[Records from a dataset]

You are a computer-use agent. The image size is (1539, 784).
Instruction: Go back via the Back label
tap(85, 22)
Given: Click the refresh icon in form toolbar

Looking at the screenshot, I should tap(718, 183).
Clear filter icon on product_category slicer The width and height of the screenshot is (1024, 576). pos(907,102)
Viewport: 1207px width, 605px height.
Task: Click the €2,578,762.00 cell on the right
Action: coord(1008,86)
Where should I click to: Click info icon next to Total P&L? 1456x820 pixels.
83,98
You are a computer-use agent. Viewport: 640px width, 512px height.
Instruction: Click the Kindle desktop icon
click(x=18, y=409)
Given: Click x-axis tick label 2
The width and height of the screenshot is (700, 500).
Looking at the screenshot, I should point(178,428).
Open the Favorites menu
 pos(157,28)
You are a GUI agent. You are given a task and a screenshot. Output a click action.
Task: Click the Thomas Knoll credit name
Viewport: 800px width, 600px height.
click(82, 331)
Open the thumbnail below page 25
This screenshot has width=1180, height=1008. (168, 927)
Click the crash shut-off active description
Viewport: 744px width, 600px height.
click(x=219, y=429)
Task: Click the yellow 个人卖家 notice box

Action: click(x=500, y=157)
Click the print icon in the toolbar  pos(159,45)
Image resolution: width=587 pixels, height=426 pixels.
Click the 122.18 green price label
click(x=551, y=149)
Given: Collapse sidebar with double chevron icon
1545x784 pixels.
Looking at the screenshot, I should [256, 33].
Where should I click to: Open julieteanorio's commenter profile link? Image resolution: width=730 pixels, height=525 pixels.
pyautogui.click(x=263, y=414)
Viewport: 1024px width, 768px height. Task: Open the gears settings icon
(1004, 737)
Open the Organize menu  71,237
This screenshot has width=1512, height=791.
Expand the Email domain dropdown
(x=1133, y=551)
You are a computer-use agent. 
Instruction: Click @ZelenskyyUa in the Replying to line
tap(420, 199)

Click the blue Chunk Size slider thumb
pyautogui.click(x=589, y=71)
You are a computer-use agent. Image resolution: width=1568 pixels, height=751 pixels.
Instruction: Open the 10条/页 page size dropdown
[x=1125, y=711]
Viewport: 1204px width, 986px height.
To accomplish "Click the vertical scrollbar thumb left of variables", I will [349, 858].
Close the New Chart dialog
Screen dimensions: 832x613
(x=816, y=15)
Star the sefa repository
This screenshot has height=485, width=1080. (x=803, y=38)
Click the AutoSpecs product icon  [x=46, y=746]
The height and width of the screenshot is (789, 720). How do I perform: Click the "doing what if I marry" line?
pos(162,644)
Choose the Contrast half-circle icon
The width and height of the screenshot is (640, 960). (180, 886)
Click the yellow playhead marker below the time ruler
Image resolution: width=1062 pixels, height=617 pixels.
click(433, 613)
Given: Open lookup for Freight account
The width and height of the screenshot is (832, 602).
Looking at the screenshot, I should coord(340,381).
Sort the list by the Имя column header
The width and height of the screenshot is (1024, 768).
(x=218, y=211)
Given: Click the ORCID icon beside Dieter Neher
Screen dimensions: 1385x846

Exercise ▸ Write out every line of the data that holds the word "computer".

Your response ▸
You are a computer-use agent. The image size is (1539, 784).
You are a computer-use agent. Viewport: 640px width, 512px height.
You are a computer-use agent. 
You are a computer-use agent. Image resolution: width=1568 pixels, height=751 pixels.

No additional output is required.